According to the indictment, the defendants conspired to buy and sell firearms without a license and presented false information during firearms transactions. The indictment charges that between 2006 and June 22, 2009, the defendants purchased more than 400 .22-caliber rifles from a Madera gun shop to be resold in Mexico. The indictment also charges Demetrio Cortez-Ordaz with exporting firearms to Mexico in violation of the Arms Export Control Act. The indictment further alleges that more than 50 of the firearms were recovered in Mexico in March 2009 when authorities stopped a Oaxaca-bound bus carrying Salgado-Lopez and found the weapons in his possession.
"The transportation of American firearms to Mexico contributes to violence south of the U.S. border, which threatens the safety of people in both countries," said U.S. Attorney Benjamin B. Wagner. "We have worked closely with Mexican law enforcement authorities in the course of this investigation, which began with information provided by Mexican authorities following a seizure of illegal weapons in Mexico in 2009. The U.S. Attorney's Office thanks Mexican authorities for their assistance and close coordination in this case. We will continue to collaborate with our Mexican partners to stanch the illegal flow of guns from this country to Mexico."
"The danger to our communities is minimized when ATF works in concert with our law enforcement partners and we jointly leverage our areas of expertise," said Stephen C. Herkins, special agent in charge of ATF's San Francisco field division. "Today's arrests demonstrate the great results that can be achieved through our close cooperation with our Mexican counterparts."
"The federal regulations involving the sale and export of firearms are designed to ensure that guns and other weapons don't fall into the wrong hands and put people at risk," said Clark Settles, special agent in charge for ICE Homeland Security Investigations in northern California. "As this case makes clear, we are allied in our effort to target those who seek to profit by circumventing these laws without regard for the public's safety."
"The United States Marshals Service joined in this cooperative effort, bringing our fugitive apprehension capabilities to support the ATF, ICE and Mexican government authorities in locating and arresting defendants wanted both by U.S. Federal courts and by Mexican federal authorities on a variety of weapons related charges," said Albert Najera, U.S. Marshal for the Eastern District of California. "Task force officers from the Marshals Service have specific skills, abilities and local knowledge to assist our federal law enforcement partners in this important and unique investigation."
The defendants were expected to make their initial appearances before a U.S. Magistrate Judge in Fresno Wednesday.

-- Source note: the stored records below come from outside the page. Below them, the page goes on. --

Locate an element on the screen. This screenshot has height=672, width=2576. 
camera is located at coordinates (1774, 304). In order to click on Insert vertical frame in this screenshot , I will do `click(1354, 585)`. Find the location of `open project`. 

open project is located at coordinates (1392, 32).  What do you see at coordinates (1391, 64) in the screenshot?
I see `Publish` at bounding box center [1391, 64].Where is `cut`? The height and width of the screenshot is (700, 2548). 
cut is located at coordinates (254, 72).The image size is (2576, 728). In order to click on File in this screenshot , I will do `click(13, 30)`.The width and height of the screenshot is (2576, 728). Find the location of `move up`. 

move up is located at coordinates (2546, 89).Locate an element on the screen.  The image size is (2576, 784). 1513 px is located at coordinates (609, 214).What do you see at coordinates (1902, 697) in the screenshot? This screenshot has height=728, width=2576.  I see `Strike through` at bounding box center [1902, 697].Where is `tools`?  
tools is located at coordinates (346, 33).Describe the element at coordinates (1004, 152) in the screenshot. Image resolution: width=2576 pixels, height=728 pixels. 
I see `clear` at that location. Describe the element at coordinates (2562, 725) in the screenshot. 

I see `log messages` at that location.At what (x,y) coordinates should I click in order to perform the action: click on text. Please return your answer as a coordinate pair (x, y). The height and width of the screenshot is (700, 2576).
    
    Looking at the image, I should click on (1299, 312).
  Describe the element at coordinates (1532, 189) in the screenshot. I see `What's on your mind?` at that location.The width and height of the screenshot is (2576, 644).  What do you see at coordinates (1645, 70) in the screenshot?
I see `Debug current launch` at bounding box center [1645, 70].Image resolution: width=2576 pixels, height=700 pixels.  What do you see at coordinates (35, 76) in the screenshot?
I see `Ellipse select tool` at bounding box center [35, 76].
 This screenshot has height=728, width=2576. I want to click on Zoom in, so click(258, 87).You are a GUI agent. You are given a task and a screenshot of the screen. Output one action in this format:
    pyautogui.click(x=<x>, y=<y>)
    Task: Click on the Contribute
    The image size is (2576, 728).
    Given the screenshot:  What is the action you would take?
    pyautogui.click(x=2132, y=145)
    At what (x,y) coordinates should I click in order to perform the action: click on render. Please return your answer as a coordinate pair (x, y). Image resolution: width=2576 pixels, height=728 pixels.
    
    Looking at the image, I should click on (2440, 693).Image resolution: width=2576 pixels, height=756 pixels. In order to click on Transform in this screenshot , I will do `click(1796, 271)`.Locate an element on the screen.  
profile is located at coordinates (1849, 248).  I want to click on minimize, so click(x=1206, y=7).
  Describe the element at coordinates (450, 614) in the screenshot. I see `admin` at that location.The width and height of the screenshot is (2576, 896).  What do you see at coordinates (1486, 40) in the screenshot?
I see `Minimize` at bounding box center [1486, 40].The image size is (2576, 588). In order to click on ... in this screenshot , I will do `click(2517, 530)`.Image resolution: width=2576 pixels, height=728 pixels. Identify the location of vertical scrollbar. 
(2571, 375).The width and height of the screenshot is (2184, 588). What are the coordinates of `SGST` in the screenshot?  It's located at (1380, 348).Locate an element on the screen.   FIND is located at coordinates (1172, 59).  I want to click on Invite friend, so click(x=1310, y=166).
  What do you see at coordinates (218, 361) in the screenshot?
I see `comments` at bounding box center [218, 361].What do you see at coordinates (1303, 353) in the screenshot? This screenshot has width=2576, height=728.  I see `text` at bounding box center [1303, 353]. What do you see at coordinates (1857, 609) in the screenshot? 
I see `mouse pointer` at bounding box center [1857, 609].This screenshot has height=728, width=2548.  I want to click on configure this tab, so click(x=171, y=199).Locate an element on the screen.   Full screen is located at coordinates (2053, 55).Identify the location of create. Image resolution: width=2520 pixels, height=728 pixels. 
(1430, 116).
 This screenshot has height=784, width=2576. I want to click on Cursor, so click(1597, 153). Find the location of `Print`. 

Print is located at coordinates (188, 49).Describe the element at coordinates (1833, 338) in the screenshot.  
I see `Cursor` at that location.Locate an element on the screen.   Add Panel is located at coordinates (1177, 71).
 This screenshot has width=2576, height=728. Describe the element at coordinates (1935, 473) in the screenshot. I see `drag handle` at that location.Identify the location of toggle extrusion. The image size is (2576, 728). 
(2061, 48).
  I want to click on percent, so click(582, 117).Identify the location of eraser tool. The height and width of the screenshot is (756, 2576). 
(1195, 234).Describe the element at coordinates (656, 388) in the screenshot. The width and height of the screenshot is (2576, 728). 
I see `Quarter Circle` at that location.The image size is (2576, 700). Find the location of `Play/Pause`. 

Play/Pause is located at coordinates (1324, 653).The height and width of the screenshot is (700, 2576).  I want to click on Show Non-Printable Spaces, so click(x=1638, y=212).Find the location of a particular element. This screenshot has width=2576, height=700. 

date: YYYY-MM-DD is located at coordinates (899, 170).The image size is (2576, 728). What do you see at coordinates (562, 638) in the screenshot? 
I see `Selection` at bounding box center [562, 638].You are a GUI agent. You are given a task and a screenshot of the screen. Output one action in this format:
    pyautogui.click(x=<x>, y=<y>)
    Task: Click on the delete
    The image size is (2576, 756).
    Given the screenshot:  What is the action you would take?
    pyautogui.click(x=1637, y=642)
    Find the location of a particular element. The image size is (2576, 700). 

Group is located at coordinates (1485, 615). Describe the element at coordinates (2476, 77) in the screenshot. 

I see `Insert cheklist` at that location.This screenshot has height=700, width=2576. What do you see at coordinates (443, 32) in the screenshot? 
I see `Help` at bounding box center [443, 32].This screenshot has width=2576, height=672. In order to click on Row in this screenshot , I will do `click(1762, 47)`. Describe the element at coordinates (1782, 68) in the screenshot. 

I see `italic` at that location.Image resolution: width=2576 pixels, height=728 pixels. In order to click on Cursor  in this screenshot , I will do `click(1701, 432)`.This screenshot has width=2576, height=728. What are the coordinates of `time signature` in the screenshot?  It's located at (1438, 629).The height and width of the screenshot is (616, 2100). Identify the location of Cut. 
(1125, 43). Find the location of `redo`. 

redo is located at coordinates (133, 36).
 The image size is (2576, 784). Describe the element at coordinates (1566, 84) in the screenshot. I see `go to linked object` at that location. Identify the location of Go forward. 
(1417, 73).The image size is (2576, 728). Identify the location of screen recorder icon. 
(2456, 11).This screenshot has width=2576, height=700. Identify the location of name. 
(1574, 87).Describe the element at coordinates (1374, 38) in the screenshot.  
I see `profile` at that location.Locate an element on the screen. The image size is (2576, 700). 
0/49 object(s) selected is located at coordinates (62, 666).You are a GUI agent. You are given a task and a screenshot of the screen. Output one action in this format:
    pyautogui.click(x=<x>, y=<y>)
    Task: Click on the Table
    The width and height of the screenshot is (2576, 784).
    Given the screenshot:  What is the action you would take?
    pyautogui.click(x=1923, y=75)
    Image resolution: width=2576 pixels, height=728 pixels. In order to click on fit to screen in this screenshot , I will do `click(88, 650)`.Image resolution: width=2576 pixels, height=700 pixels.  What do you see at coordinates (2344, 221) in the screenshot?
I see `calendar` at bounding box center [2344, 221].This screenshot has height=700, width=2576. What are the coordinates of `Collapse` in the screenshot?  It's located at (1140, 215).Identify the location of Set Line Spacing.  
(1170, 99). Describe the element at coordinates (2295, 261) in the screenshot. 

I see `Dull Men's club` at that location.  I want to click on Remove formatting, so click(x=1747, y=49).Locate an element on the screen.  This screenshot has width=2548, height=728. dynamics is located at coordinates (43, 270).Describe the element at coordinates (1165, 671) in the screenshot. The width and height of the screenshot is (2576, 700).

If convicted, Ernesto Salgado-Guzman and Demetrio Sebastian Cortez-Ordaz face a maximum sentence of 20 years in prison and a $1 million fine. Demetrio Cortez-Ordaz faces a maximum sentence of 40 years in prison and a $2.5 million fine. Zeferina Salgado Guzman de Cortez faces a maximum sentence of 10 years in prison and a $500,000 fine. Modesto Santiago-Sanchez and Victorino Epifanio Bazante Pacheco face a maximum sentence of 10 years in prison and a $500,000 fine. The maximum sentence for Florencio Morales-Solano is 15 years in prison and a $750,000 fine.
The charges are only allegations and the defendants are presumed innocent until and unless proven guilty beyond a reasonable doubt.